[Data listing — start]

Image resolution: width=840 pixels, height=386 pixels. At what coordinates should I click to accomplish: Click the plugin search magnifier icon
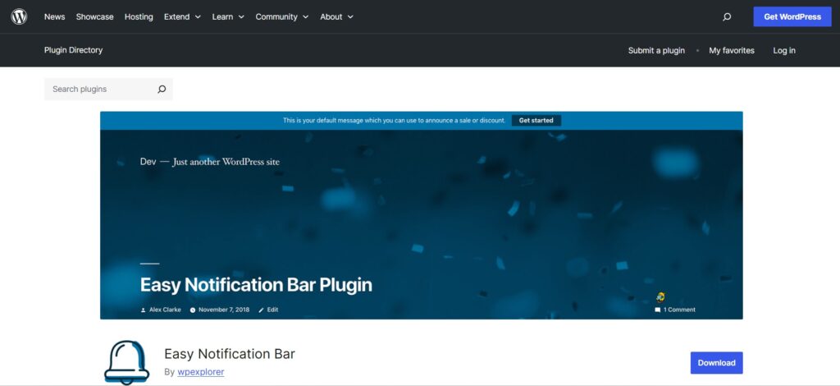click(x=162, y=90)
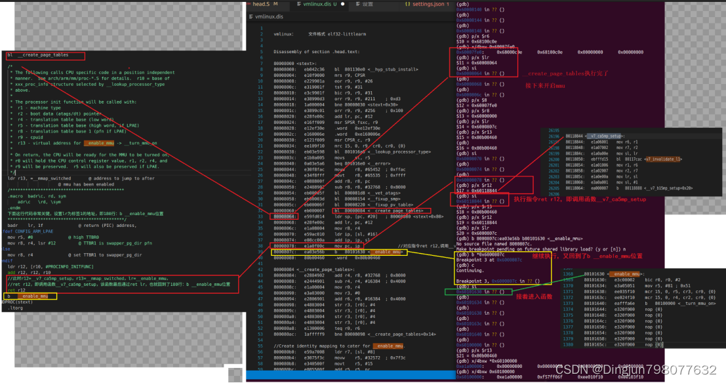Click the vmlinux.dis file icon in its tab
This screenshot has width=726, height=383.
pyautogui.click(x=299, y=4)
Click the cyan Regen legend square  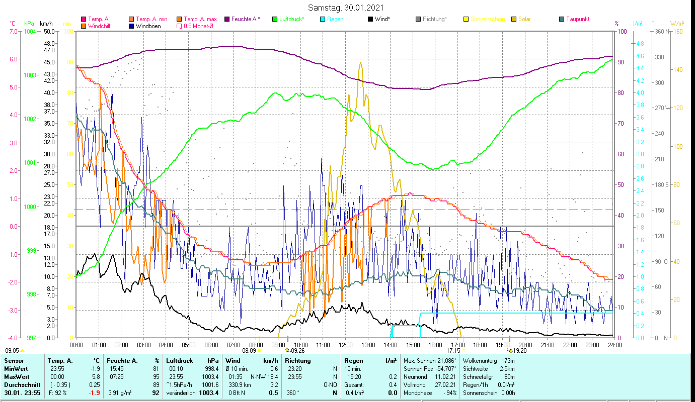coord(323,20)
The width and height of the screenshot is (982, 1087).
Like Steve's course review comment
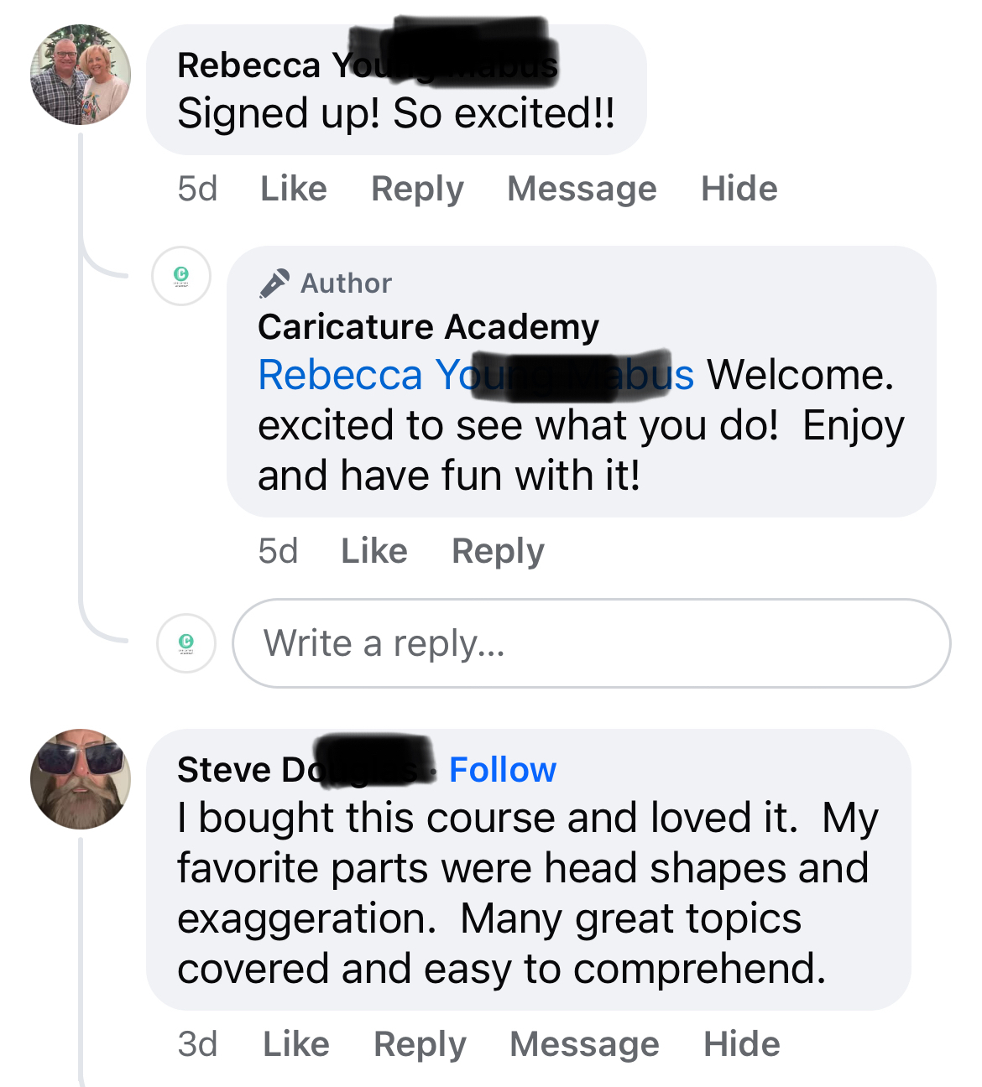point(296,1044)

[Data listing — finish]

→ **What the task asks**
The expected answer is an exact copy of the lines from the one containing "The width and" through the last line of the entries above, both included, without pictures.

→ **Exercise output**
The width and height of the screenshot is (982, 1087).
Like Steve's course review comment
point(296,1044)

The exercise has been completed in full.